§ Collected data:
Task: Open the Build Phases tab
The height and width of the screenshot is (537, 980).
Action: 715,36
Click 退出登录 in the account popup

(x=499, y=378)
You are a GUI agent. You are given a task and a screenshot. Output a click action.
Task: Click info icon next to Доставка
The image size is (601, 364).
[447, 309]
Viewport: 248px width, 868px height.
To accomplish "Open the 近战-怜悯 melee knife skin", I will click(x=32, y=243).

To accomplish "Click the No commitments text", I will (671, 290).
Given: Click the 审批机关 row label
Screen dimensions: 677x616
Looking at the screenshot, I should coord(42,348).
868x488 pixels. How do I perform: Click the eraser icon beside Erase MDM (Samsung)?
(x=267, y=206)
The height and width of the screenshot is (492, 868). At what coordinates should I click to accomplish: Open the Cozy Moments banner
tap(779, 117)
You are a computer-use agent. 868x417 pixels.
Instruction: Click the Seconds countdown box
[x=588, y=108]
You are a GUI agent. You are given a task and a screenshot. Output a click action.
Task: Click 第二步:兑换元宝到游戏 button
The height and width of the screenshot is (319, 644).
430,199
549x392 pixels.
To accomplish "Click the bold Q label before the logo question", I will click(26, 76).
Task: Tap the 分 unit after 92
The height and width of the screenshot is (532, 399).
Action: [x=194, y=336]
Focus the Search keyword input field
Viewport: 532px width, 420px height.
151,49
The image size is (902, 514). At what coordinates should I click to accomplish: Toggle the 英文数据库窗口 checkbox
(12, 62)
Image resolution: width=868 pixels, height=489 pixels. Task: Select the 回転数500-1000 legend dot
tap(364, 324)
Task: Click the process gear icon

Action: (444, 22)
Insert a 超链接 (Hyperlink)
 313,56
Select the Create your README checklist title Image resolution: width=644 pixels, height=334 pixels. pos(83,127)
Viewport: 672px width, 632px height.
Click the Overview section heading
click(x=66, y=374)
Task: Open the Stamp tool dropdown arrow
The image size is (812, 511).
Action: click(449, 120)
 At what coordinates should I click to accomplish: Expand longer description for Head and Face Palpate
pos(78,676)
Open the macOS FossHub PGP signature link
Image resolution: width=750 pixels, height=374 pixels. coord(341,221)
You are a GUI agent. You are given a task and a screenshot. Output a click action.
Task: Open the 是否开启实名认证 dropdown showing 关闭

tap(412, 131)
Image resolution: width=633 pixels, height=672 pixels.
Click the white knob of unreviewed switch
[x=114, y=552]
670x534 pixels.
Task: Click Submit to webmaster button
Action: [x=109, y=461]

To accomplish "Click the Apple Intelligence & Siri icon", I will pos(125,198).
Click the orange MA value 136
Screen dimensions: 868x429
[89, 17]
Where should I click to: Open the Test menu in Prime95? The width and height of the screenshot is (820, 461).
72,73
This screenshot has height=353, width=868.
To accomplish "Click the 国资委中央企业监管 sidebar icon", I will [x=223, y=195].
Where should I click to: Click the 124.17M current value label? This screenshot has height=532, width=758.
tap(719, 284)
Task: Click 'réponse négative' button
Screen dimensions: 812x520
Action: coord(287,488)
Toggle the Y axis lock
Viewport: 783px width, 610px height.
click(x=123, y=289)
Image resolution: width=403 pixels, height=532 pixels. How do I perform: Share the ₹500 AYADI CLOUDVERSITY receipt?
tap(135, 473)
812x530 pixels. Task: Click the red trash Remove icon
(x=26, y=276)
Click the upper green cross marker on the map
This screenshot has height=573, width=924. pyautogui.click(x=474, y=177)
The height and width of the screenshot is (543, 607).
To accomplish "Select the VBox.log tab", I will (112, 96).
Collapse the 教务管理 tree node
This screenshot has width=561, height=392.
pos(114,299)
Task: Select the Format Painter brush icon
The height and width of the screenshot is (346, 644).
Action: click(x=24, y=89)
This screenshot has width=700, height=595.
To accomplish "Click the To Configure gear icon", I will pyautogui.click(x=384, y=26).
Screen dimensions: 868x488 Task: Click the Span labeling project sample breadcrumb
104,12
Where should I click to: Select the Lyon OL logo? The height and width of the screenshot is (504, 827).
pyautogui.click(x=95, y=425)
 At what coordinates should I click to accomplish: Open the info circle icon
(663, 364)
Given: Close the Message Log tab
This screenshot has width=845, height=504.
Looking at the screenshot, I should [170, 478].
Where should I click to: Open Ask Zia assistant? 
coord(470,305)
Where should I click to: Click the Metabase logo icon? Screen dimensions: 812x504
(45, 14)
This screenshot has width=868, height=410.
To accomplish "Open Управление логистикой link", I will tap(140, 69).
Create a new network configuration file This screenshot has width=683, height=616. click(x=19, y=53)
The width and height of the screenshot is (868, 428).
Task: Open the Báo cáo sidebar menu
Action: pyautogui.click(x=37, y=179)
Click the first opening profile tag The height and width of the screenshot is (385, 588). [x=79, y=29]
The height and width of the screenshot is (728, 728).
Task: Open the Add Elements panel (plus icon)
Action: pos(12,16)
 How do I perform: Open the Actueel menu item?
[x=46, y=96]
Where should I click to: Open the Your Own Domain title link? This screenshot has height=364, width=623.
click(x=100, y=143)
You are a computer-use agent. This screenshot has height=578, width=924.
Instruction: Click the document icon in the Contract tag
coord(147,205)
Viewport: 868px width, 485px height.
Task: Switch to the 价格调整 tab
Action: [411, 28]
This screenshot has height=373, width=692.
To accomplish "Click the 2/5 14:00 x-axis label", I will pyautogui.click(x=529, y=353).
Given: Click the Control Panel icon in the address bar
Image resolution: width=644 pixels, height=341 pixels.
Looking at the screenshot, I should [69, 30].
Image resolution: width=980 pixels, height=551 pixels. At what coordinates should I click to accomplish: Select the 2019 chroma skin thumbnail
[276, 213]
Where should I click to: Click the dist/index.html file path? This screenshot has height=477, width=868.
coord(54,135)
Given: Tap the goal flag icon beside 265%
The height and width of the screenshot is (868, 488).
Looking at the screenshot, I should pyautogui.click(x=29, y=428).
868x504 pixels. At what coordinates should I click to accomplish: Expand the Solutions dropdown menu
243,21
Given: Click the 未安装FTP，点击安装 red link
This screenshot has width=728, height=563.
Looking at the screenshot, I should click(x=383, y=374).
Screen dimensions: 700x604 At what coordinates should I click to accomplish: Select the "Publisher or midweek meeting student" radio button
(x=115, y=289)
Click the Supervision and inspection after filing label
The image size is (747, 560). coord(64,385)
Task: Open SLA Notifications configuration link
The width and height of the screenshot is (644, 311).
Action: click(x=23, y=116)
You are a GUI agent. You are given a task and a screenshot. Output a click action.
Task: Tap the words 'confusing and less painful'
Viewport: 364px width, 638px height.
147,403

§ What the task requires:
For this exercise, return every line from the data that holds the string "will".

§ Task response:
To accomplish "Open the 近战-怜悯 melee knife skin", I will click(x=32, y=243).
To accomplish "Click the No commitments text", I will (671, 290).
To accomplish "Click the bold Q label before the logo question", I will click(26, 76).
To accomplish "Click the Apple Intelligence & Siri icon", I will pos(125,198).
To accomplish "Click the 国资委中央企业监管 sidebar icon", I will [x=223, y=195].
To accomplish "Select the VBox.log tab", I will (112, 96).
To accomplish "Click the To Configure gear icon", I will pyautogui.click(x=384, y=26).
To accomplish "Open Управление логистикой link", I will tap(140, 69).
To accomplish "Click the 2/5 14:00 x-axis label", I will pyautogui.click(x=529, y=353).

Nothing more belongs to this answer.